Cina, corruzione. Il tribunale di Jinan decide l’ergastolo per Bo Xilai

PECHINO – Il tribunale di Jinan ha condannato l’ex astro nascente del partito comunista cinese Bo Xilai all’ergastolo per i reati di corruzione, a sette anni per abuso di potere e 15 anni per appropriazione indebita. Il sessantaquattrenne verrà anche privato a vita dei suoi diritti politici e delle sue proprietà, che verranno date in gestione ai governi locali. Ora l’ex segretario della cittadina di Chongqing ha dieci giorni di tempo per fare ricorso e ottenere uno sconto di pena.

Nessuna sorpresa nella sentenza di Bo Xilai. Alcuni esperti hanno parlato di sentenza leggera nei confronti del figlio d’arte di uno di uno degli “otto grandi funzionari” che hanno condotto dagli anni Sessanta a oggi la scalata della Cina verso la posizione di più grande potenza mondiale. Altri invece hanno evidenziato i numerosi dubbi che hanno portato l’ex “principino rosso”, paladino della lotta alla malavita e alla corruzione ad esser estromesso dal potentissimo organo decisionale del Politburo e dal partito comunista nel giro di pochi mesi. Il processo si era concluso attorno ad un brusio mediatico mondiale lo scorso 26 agosto. In quella circostanza Bo dichiarò la sua estraneità ai fatti e “ridicole” e “piene di bugie” le dichiarazioni che lo hanno portato alla condanna. Quella di non fare “mea culpa” è stata una strada poco seguita nei precedenti casi analoghi nel passato. Per il reato di corruzione, in Cina, vige la pena di morte. In molti sostengono che questa sentenza, ritenuta lieve, ci sia qualcosa di poco chiaro. In primis c’è chi sostiene che Bo che possa mettere in imbarazzo Xi Jinping, attuale premier cinese e che per questo gli sia stato concesso il guanto bianco. Questo timore, secondo molti, si evincerebbe anche dal fatto che alla stampa non è stato concesso di seguire il processo dall’interno dell’aula ma che la cronaca sia stata affidata a testimonianze on-line provenienti dal tribunale. Immediate si, ma certamente passate tramite un “filtro”.

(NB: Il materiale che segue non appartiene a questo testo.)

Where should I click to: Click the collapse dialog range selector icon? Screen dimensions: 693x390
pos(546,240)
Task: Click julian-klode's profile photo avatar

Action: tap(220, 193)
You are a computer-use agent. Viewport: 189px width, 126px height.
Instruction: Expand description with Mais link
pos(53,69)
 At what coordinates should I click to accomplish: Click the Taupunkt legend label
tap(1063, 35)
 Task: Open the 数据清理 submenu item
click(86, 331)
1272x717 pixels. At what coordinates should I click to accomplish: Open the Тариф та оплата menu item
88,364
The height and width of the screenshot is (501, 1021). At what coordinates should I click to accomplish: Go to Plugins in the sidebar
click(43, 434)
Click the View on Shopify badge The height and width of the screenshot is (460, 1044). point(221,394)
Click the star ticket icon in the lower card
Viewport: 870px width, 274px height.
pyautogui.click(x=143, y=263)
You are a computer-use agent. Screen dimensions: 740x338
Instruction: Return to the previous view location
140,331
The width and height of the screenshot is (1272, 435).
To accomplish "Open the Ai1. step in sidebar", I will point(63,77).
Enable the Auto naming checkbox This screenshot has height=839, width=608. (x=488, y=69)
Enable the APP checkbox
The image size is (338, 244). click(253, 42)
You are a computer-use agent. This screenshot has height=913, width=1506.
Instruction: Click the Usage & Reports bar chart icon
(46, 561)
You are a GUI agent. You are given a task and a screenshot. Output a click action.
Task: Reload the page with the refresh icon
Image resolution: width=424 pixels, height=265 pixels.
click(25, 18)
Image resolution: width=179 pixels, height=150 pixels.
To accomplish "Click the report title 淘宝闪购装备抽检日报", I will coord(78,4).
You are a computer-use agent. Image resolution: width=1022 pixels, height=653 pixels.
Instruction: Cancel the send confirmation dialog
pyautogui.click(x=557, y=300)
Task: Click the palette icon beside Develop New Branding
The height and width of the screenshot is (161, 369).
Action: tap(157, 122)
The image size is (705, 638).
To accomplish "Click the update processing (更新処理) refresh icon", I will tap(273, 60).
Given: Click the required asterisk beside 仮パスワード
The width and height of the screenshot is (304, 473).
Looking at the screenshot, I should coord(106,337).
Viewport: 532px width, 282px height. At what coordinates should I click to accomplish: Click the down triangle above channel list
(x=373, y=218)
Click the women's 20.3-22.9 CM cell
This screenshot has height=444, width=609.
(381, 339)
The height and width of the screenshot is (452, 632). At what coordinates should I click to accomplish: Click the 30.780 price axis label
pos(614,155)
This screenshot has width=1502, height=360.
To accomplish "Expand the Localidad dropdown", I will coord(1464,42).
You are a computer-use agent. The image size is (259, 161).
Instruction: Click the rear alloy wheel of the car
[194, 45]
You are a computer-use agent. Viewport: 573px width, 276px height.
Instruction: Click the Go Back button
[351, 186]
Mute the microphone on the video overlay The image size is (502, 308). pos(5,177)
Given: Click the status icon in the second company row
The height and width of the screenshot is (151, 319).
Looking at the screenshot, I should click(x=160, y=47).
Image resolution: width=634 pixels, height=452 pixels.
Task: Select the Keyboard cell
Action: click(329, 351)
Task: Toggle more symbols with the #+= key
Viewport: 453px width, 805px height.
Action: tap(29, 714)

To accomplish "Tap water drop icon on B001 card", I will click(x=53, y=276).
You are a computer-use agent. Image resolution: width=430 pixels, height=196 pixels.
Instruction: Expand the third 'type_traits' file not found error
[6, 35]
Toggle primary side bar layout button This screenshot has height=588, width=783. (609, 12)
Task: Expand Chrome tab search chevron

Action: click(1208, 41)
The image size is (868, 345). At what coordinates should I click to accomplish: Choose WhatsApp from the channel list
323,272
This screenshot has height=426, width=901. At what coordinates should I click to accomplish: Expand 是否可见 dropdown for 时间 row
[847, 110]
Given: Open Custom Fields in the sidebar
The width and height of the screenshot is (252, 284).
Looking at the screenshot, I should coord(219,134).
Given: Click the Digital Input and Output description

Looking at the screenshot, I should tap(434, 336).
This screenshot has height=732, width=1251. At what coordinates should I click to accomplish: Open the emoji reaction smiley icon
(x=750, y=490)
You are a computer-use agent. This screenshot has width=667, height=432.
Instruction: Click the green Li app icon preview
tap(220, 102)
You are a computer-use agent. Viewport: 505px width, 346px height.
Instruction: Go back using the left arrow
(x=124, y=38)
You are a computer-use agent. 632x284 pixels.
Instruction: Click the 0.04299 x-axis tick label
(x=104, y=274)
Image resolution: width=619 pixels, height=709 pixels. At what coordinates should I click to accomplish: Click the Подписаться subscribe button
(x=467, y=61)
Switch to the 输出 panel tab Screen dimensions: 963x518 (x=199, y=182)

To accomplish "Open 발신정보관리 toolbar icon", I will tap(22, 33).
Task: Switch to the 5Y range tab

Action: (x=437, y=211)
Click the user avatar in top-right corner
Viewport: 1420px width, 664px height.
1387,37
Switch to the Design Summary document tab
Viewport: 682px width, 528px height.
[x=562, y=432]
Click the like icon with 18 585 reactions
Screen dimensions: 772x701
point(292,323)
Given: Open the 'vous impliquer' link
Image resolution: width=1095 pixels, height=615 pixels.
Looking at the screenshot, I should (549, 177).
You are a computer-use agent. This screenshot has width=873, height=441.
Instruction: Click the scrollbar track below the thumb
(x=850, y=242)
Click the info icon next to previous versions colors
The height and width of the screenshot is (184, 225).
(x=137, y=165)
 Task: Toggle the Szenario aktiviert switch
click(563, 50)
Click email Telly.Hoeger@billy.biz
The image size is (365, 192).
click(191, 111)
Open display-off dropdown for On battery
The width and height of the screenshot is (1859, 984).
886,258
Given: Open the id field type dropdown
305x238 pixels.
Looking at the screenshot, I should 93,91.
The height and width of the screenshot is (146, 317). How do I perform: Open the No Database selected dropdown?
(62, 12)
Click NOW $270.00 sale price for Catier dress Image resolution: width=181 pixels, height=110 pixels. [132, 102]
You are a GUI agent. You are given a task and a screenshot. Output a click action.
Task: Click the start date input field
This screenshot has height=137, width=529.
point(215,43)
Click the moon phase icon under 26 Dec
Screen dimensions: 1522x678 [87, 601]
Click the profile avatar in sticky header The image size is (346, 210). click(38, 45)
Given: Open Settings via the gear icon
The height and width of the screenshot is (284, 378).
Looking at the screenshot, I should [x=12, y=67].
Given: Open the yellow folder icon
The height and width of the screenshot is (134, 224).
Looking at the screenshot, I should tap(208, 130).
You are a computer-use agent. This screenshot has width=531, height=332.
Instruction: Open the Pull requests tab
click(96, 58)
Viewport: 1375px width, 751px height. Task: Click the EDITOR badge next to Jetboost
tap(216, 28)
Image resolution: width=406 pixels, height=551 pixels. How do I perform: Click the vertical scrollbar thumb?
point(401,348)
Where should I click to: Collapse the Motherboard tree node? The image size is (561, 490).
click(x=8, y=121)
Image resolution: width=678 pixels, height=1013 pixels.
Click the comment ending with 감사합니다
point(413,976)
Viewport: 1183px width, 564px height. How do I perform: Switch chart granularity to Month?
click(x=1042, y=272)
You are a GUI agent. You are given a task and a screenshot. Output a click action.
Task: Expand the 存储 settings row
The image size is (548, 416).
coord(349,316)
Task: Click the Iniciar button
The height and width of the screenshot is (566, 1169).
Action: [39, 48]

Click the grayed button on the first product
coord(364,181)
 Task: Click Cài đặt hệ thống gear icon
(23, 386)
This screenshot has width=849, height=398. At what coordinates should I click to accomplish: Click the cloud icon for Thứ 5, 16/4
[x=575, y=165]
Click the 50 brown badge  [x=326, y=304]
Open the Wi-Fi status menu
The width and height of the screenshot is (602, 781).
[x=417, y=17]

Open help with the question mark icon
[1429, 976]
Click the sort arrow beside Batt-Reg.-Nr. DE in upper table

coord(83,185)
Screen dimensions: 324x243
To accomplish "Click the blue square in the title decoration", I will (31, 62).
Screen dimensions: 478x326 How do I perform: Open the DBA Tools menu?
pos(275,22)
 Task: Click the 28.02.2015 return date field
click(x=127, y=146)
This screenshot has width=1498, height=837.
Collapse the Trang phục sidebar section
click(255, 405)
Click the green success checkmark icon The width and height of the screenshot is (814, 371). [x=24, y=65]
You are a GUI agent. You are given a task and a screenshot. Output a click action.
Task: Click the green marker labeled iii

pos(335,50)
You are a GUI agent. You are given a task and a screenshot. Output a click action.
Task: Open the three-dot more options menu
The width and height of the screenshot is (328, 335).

Il tutto cominciò il 7 febbraio 2012, quando Wang Lijun, ex capo della polizia di Chongqing ed ex braccio destro di Bo si rifugiò dentro un consolato americano dichiarando di avere in mano un dossier capace di incastrare la moglie dell’ex esponente dell’ala più radicale del partito comunista. In particolare l’ex capo della polizia, condannato a 15 anni, aveva in mano le prove che la donna avesse avvelenato mortalmente il businessman inglese Neil Heywood, trovato morto in una camera di hotel della cittadina di Chongqing alla vigilia del XVIII Congresso del partito. Da lì è partita la discesa per Bo Xilai, accusato di voler aiutare la posizione della moglie Gu Kailai, a cui è stata sospesa la pena di morte e a cui potrebbe esser concesso l’ergastolo. Fu solo la prima delle accuse che gli erano piovute sopra. All’ex ministro del commercio, nonché plenipotenziario di Chongqing, megalopoli a sud ovest della Cina, sono state successivamente imputate mazzette per 2,5 milioni di euro. Bazzecole rispetto a quanto di fatto maneggiasse quotidianamente. Dopo queste accuse pesanti, la posizione di Bo cambierà. La moglie in questi giorni è stata definita una “pazza drogata” nonché amante del suo ex braccio destro Wang, suo principale accusatore. E’ facile in questo marasma capire come la questione sia ingarbugliata e crei non poco imbarazzo ai vertici cinesi.La sentenza nei giorni scorsi era stata anticipata anche da una lettera fatta filtrare dal carcere dall’uomo. Nelle righe comparse e pubblicate, uno stralcio secondo quanto è venuta alla conoscenza la Cnn, forte l’amarezza per l’imminente condanna. “Il mio nome sarà pulito un giorno, io aspetterò tranquillo in prigione” dove ha detto l’ex leader cinese ha detto di non sentirsi solo perché in compagnia delle foto di quei genitori che hanno passato le pene dell’inferno per le persecuzioni e gli imprigionamenti che ebbero fine solo nel 1979.